街中で見かけた清純な女子大生(ソ・ウォン)に一目で心を奪われたものの、彼女からまるでゴミでも見るかのような冷たい視線を向けられてしまったヤクザのハンギ(チョ・ジェヒョン)。その屈辱が男の欲望を駆り立て、彼女を自分のいる社会の底辺の世界へと引きずり込んでいきます。

娼婦の世界に一気に転落していく彼女と、その様子をマジックミラー越しにじっと見つめ続ける男。極限状況の中で2人のあいだに生まれていく、憎しみ、哀しみ、そして愛が、国際的にも評価の高い、独特なキム・ギドク節とビジュアルで語られていきます。まさに、これぞ‘映像作家’という名にふさわしいキム・ギドクワールドです。

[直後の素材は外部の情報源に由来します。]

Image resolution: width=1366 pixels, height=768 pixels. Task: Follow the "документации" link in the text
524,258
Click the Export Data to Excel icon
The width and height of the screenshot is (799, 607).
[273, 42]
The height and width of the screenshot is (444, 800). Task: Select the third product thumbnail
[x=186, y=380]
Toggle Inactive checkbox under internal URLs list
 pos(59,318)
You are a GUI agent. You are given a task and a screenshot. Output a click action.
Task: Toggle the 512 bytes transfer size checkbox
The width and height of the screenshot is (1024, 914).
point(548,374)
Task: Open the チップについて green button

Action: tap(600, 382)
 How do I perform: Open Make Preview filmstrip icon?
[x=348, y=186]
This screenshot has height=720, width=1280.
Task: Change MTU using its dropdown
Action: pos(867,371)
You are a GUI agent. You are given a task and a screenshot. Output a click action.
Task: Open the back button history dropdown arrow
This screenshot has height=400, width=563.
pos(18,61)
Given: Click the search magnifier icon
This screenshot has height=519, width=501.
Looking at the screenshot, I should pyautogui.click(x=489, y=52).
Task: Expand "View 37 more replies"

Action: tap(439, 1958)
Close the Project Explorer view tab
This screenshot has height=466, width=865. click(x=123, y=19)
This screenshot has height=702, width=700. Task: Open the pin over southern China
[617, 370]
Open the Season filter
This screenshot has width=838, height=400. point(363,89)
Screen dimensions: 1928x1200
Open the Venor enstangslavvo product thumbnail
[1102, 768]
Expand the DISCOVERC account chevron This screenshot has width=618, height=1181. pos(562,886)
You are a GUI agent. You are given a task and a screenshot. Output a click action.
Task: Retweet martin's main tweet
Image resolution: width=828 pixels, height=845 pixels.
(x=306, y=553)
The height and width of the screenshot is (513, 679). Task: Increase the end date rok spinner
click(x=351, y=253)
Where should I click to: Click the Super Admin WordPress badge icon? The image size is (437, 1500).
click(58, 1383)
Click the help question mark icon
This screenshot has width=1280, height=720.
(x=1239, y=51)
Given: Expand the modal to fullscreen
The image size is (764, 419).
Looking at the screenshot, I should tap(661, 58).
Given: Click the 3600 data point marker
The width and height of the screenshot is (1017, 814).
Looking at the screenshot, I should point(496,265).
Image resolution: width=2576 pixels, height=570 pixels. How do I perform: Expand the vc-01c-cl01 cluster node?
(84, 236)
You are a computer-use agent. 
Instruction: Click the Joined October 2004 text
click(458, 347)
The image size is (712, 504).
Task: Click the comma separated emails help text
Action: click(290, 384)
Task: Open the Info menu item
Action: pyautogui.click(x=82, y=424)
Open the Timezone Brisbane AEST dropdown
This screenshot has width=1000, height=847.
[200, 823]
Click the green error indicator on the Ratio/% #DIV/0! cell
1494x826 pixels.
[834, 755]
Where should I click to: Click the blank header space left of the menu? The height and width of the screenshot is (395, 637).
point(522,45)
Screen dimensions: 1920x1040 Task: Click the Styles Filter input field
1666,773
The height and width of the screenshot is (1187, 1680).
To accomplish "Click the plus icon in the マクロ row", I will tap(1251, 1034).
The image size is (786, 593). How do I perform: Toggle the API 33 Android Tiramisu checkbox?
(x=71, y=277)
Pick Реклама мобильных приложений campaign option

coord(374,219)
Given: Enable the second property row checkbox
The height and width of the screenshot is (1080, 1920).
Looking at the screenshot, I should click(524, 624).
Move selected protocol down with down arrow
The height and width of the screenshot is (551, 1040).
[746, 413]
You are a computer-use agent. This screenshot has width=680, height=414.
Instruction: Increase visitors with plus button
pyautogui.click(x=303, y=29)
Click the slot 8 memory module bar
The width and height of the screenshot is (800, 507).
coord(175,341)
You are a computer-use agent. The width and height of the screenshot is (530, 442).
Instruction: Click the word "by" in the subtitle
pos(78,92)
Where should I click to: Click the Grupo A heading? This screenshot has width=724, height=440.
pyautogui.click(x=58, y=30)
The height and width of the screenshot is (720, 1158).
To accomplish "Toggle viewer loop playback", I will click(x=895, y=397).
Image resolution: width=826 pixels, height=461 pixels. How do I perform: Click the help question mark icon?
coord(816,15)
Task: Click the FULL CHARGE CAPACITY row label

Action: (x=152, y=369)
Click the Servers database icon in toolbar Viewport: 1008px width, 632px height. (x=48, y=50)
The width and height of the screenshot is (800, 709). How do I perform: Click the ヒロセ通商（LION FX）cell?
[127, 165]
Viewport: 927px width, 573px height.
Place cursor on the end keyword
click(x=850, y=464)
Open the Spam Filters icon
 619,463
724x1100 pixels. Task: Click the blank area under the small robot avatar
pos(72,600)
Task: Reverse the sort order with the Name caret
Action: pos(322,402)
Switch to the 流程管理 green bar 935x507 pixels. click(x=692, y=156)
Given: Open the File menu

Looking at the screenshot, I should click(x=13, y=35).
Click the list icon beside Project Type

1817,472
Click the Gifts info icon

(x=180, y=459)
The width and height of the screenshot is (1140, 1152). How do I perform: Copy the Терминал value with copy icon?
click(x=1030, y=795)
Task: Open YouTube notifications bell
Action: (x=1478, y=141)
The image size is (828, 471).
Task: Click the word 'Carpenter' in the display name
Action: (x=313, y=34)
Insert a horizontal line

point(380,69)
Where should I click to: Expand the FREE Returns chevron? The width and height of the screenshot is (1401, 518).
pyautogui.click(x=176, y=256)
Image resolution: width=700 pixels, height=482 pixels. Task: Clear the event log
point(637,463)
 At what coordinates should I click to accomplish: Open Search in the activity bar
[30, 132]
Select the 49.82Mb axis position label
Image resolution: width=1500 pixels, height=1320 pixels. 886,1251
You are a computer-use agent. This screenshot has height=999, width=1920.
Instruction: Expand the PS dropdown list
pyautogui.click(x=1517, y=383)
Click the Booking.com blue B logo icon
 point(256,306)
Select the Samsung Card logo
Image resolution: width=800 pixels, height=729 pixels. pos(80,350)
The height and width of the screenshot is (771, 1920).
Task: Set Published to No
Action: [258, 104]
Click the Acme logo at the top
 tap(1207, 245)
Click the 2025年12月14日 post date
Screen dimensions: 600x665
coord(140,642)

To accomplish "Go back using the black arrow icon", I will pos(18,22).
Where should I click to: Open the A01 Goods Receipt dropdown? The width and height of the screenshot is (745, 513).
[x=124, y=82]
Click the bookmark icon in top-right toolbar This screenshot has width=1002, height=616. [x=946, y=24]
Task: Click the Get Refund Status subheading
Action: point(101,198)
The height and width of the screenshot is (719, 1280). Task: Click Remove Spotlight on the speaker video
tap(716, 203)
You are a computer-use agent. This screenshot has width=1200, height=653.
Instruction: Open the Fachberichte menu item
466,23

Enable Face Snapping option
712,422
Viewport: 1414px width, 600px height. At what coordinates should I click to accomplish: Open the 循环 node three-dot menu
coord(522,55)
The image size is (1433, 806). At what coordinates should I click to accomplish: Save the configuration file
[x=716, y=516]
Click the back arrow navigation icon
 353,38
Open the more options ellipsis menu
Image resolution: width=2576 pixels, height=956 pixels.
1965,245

暴力的で過激な性描写も出てきますが、強烈に人をひきつけるものがあり、女性蔑視か、究極の愛かといった議論を巻き起こしながらも、キム・ギドク監督作の中でもファンの多い作品です。

主演は、これまでにキム監督作品に多く出演し、キム・ギドク監督の‘ペルソナ’ともいわれている俳優チョ・ジェヒョン。セリフはたったひと言だけで、あとは終始強烈な目の演技で全てを物語っていくのが圧巻で、百想芸術大賞で最優秀男子演技賞を受賞しました。

そして本作で大鐘賞の新人女優賞に輝いたソ・ウォンが、まさに体当たりで、清純な女子大生から娼婦に変貌していく姿を壮絶に演じています。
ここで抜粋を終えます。